__HOW TO COMPLETE THIS TASK__. Filter the data for lines with the word "Properties" and copy those lines.

__GIVEN ENTRIES__.
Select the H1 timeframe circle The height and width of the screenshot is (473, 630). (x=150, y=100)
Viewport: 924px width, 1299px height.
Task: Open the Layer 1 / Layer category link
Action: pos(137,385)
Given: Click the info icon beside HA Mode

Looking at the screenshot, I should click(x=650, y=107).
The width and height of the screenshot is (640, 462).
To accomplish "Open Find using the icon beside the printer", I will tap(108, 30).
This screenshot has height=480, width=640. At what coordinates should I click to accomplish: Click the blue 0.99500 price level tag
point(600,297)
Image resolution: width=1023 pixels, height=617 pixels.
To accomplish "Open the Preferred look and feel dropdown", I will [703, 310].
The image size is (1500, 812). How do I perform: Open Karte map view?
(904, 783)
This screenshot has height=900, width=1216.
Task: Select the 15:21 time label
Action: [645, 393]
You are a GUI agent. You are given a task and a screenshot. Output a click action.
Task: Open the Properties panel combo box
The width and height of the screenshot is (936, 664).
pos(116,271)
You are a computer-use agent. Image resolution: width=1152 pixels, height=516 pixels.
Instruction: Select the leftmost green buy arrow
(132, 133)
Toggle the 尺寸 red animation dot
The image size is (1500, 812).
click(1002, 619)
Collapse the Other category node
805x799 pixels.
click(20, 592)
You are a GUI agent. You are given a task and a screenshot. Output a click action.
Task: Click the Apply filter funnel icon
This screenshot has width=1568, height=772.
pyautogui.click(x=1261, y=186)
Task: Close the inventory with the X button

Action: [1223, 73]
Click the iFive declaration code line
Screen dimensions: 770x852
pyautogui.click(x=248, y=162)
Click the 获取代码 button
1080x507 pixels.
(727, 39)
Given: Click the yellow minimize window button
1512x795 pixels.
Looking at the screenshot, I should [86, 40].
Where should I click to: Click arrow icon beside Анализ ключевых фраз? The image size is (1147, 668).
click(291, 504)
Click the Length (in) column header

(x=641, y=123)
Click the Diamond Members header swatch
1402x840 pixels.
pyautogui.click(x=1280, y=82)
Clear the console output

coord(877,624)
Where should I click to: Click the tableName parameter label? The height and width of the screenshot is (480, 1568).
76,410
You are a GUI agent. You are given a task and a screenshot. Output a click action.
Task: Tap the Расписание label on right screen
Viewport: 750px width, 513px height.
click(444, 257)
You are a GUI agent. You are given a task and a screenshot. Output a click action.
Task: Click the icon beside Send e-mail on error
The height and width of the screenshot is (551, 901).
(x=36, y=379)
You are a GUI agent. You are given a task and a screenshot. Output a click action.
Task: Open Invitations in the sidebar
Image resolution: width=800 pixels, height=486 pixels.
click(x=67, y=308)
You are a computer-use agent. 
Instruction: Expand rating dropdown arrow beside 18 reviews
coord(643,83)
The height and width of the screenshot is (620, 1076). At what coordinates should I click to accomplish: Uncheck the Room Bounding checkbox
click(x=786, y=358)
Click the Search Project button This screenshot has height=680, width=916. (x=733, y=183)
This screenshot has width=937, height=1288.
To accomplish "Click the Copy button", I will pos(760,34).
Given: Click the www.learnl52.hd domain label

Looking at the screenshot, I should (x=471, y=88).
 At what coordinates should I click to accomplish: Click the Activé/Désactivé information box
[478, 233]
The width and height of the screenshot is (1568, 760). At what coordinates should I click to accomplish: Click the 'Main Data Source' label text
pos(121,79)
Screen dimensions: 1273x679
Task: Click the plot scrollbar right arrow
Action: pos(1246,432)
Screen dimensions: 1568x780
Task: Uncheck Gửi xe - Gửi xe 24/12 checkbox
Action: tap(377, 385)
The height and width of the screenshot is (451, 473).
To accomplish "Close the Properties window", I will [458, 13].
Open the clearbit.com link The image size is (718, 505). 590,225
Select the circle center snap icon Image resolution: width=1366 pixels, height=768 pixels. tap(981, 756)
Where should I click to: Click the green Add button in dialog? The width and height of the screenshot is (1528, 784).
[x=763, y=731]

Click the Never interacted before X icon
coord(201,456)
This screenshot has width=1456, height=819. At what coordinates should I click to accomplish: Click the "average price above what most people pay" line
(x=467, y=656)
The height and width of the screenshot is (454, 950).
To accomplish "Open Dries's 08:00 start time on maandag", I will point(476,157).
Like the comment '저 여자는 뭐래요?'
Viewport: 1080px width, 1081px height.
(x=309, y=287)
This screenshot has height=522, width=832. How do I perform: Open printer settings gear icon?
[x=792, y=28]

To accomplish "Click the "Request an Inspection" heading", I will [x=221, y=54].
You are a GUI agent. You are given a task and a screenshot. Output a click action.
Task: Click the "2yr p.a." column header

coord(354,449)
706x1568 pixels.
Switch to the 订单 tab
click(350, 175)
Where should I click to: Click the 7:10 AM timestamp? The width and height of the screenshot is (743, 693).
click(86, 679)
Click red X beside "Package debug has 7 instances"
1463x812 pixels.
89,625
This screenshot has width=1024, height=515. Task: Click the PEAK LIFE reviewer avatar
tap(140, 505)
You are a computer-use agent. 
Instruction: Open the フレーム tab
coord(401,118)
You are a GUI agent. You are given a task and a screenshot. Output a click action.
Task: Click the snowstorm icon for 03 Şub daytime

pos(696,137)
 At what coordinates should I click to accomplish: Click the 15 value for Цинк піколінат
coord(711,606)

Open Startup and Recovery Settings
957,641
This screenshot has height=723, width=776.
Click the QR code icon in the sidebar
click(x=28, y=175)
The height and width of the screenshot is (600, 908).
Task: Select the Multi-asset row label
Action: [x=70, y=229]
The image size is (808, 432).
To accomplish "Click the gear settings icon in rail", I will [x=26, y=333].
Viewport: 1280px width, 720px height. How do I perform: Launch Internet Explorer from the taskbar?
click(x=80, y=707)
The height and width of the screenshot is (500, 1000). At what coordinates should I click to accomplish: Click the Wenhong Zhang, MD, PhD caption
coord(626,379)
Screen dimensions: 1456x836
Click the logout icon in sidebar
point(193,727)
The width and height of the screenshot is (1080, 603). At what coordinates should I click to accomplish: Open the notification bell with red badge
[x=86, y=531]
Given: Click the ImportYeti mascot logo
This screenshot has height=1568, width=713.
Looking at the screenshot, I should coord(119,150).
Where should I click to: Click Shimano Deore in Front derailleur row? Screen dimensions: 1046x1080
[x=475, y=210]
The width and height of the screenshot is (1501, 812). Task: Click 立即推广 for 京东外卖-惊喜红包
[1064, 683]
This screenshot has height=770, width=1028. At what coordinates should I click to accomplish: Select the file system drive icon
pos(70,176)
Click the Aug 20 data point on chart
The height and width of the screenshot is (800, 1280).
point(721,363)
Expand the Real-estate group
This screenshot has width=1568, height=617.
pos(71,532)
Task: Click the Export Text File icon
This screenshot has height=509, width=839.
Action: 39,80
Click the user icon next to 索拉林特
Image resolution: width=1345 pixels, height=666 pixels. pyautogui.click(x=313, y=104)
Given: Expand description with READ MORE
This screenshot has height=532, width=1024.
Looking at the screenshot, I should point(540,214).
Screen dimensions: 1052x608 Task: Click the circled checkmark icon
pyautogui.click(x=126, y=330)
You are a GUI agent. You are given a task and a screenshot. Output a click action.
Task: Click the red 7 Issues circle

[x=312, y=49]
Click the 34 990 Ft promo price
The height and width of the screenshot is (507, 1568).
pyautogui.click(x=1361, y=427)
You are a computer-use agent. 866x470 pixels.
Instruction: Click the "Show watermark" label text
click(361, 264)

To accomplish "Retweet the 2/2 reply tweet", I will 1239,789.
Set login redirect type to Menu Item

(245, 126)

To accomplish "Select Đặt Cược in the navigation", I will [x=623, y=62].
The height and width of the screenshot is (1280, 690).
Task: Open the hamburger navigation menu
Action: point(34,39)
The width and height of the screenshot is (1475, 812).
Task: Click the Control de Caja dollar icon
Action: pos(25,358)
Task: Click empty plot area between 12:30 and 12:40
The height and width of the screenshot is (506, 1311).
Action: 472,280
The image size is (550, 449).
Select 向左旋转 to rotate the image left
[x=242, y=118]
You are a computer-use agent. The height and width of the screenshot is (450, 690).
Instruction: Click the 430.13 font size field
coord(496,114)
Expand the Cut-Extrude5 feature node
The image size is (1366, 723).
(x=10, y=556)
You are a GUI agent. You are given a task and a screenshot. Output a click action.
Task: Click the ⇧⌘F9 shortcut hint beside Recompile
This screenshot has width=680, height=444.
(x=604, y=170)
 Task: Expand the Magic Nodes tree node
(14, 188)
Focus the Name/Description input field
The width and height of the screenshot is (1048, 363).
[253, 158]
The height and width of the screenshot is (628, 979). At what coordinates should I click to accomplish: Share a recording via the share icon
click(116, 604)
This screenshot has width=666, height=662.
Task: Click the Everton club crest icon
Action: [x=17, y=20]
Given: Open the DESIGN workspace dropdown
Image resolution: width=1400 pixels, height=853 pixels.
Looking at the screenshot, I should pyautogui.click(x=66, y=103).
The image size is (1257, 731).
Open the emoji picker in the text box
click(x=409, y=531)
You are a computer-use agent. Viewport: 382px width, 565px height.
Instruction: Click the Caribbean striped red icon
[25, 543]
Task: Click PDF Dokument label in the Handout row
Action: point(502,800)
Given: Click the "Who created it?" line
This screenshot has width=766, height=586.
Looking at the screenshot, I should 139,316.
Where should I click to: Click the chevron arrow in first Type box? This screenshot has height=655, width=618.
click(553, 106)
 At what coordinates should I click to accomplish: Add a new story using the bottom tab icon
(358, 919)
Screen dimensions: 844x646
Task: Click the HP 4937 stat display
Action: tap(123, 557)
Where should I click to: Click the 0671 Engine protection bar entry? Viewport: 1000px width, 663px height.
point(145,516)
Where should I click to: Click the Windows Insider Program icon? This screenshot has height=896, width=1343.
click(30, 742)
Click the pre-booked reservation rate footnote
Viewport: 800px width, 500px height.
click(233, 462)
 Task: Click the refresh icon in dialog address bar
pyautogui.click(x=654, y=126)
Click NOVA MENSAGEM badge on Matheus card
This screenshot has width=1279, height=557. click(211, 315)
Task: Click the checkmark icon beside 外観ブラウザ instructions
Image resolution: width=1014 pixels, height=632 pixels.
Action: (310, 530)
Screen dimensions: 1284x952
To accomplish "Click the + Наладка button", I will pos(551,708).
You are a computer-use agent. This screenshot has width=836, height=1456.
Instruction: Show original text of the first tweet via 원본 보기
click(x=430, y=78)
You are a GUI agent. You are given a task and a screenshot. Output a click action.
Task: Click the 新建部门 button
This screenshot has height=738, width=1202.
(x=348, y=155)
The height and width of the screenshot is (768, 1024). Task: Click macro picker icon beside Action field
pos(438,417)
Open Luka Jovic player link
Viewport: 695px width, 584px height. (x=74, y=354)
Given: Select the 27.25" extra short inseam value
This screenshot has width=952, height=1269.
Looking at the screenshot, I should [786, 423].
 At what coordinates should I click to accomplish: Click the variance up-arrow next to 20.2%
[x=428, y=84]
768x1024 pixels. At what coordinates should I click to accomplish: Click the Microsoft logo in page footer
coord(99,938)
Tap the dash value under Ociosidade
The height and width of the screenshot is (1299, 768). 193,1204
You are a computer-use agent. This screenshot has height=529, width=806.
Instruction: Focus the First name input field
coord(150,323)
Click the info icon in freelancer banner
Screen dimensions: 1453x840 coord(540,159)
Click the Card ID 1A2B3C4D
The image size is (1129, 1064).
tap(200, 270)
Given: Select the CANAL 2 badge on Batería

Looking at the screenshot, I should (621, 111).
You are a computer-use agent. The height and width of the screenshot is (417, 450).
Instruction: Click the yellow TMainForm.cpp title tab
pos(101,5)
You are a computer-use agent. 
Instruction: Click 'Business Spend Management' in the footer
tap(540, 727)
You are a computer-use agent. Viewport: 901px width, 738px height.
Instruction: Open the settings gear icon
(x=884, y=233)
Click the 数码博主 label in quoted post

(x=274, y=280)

__WRITTEN ANSWER__.
Task: Open the Properties panel combo box
To accomplish "Close the Properties window", I will [458, 13].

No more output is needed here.